The existence of these separate associations was confirmed in a conjunctive, rule-based learning task and was extended to two different information–integration category learning problems. Experimental conditions that either disrupted the stimulus-to-category label or the category label-to-response location mapping were examined. Disruptions of the stimulus-to-category label association led to a larger cost and greater recovery than disruptions of the category label-to-response location association for information–integration categories. Disruptions of the stimulus-to-category label association led to a larger cost but equivalent recovery than disruptions of the category label-to-response location association for rule-based categories. This suggests some similarities across rule-based and information–integration categories (e.g., in the effects on costs), but also some important differences (e.g., in the effects on recovery rates).

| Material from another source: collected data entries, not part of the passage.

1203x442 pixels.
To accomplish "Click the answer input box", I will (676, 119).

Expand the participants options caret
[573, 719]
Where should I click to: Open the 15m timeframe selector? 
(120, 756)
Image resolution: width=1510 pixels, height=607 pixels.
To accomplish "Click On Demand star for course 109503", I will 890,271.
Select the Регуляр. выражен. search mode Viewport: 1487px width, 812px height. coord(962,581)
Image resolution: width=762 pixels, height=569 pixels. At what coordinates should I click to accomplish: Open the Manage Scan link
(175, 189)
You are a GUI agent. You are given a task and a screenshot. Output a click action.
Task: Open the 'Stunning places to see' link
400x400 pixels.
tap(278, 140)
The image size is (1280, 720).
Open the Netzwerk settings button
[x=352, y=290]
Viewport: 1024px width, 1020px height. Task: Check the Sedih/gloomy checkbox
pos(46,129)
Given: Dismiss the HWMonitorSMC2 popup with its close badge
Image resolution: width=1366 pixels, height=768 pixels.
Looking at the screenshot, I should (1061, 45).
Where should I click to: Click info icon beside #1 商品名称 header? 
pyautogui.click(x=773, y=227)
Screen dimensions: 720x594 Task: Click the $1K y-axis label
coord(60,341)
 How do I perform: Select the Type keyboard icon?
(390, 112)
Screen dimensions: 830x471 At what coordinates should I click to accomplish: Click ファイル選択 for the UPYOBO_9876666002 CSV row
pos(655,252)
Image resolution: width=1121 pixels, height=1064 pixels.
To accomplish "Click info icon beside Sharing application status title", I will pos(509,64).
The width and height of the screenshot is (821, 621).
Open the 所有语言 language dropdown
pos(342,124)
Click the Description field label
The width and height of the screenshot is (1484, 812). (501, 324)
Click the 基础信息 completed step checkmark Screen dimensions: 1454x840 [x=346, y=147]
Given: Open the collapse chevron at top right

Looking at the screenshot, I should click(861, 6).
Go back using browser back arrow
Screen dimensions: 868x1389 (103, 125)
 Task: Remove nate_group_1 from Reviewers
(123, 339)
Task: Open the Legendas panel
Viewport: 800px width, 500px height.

This study advances the field in a number of directions. First, stimulus-to-category label manipulations have not been studied extensively in information–integration category learning. These data suggest that manipulations of this sort lead to robust initial performance costs, but large rates of recovery. Second, these data build upon initial work by Wills et al. (2006) who compared full and partial reversal conditions in family resemblance categories. They found evidence to suggest that the stimulus-to-category label association might actually be decomposable into two sub-associations. This possibility is discussed below. Finally, this work extends that conducted by Ashby et al. (2003; see also Maddox et al., 2007) to a complex four-category information–integration problem that includes sufficient post-change training to examine recovery rates. We turn now to a brief discussion of a number of important topics.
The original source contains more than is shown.